Particle-In-Cell Transfer
At the beginning of each simulation step, the grid must be cleared before accumulating new particle-to-grid transfers.
Implementation 30.2.1 (Reset Grid, simulator.py).
def reset_grid():
# after each transfer, the grid is reset
grid_m.fill(0)
grid_v.fill(0)
We adopt the Saint Venant–Kirchhoff (StVK) constitutive model formulated in the logarithmic (Hencky) strain space using the SVD of the deformation gradient.
Implementation 30.2.2 (Stvk Hencky Elasticity, simulator.py).
@ti.func
def StVK_Hencky_PK1_2D(F):
U, sig, V = ti.svd(F)
inv_sig = sig.inverse()
e = ti.Matrix([[ti.log(sig[0, 0]), 0], [0, ti.log(sig[1, 1])]])
return U @ (2 * mu * inv_sig @ e + lam * e.trace() * inv_sig) @ V.transpose()
During the particle-to-grid (P2G) transfer, we use quadratic B-spline interpolation to distribute each particle’s mass, momentum, and internal force to its neighboring grid nodes.
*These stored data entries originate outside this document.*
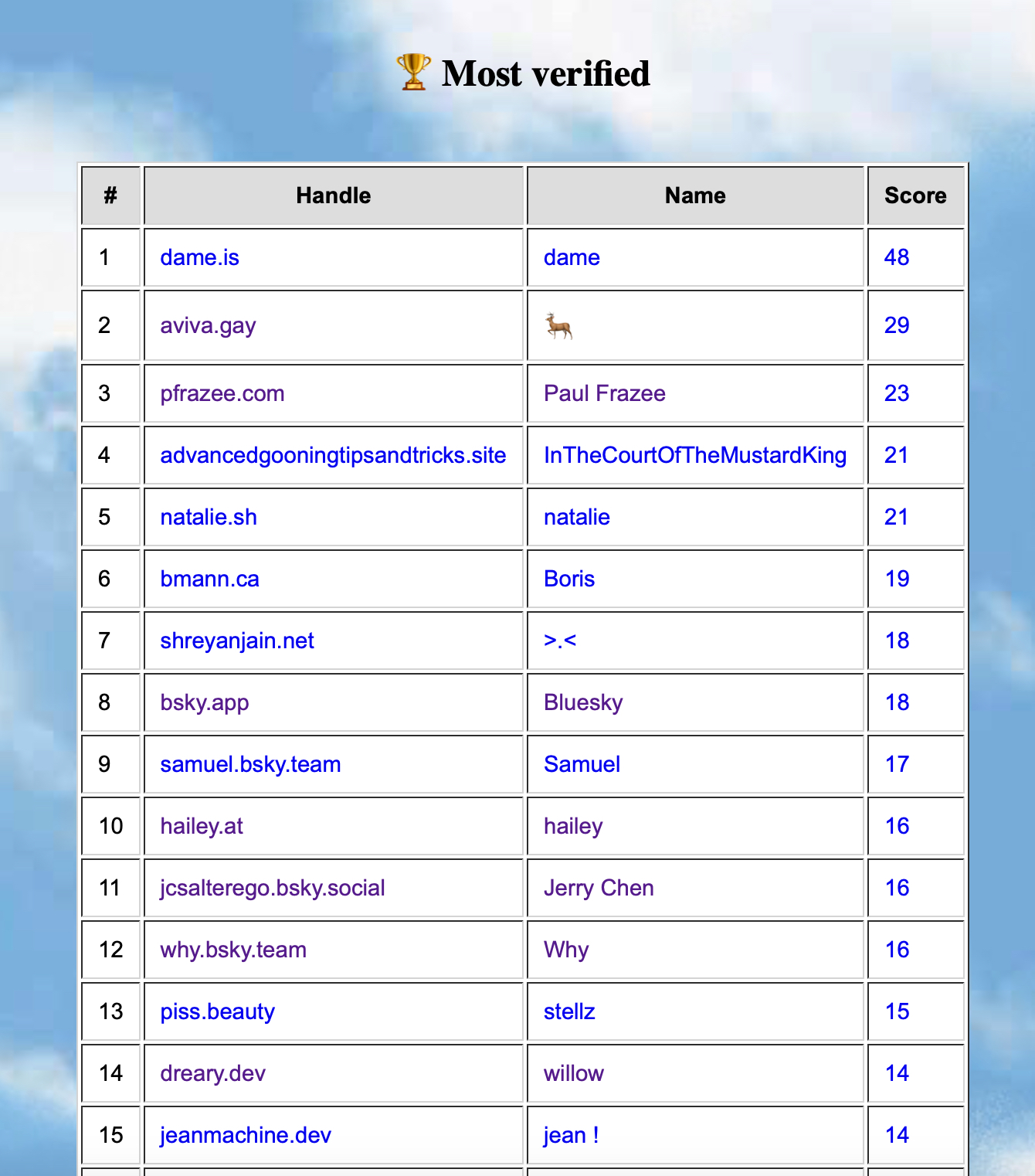The height and width of the screenshot is (1176, 1035).
Task: Click the deer emoji name link
Action: [558, 326]
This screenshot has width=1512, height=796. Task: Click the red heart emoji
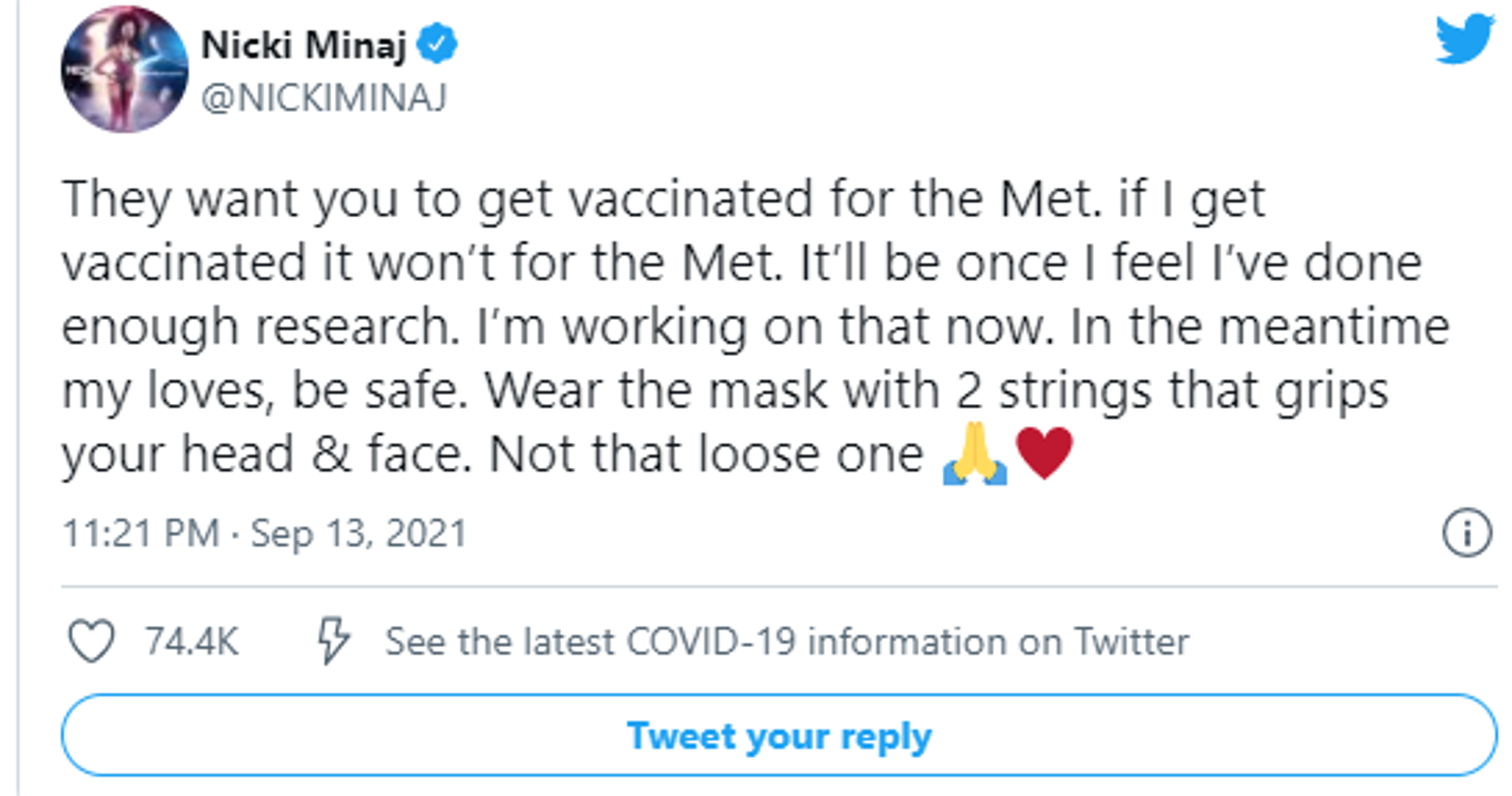point(1044,452)
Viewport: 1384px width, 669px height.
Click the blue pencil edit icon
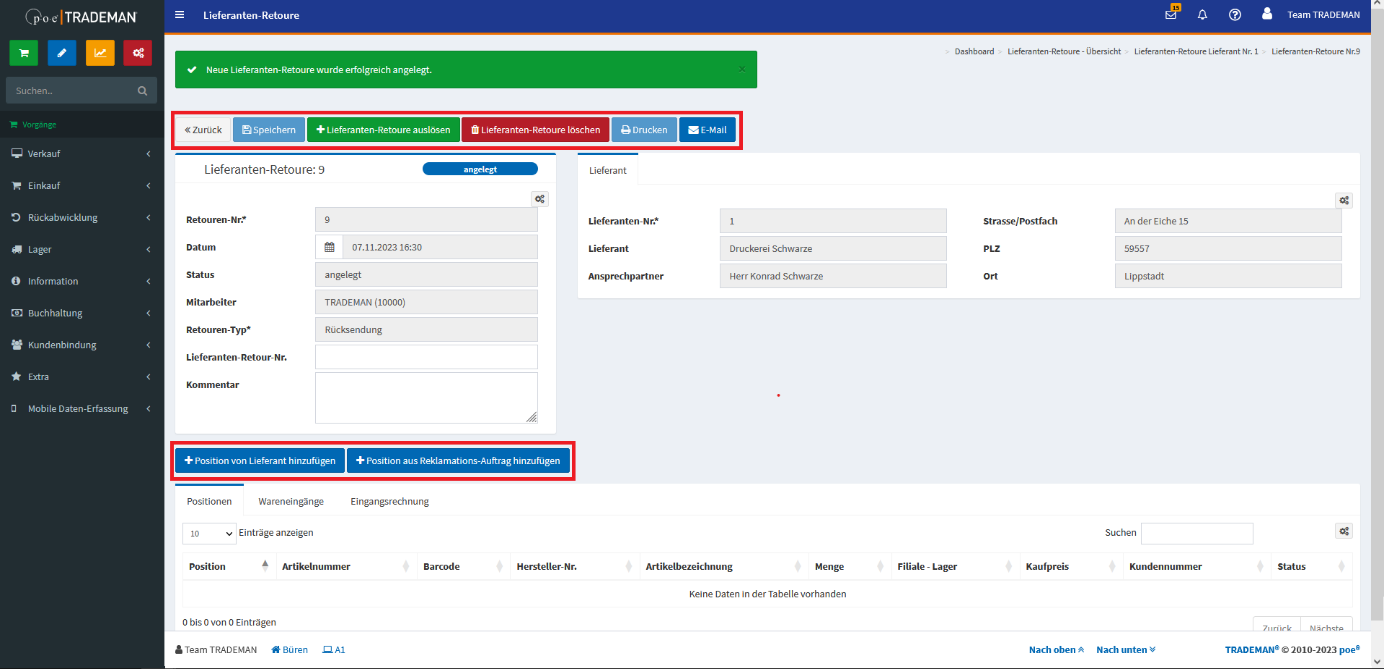(x=62, y=53)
This process follows the PIC (Particle-In-Cell) formulation, where particle velocities are directly transferred to the grid without storing affine velocity fields.
Implementation 30.2.3 (PIC Particle-to-Grid (P2G) Transfers, simulator.py).
@ti.kernel
def particle_to_grid_transfer():
for p in range(N_particles):
base = (x[p] / dx - 0.5).cast(int)
fx = x[p] / dx - base.cast(float)
# quadratic B-spline interpolating functions (Section 26.2)
w = [0.5 * (1.5 - fx) ** 2, 0.75 - (fx - 1) ** 2, 0.5 * (fx - 0.5) ** 2]
# gradient of the interpolating function (Section 26.2)
dw_dx = [fx - 1.5, 2 * (1.0 - fx), fx - 0.5]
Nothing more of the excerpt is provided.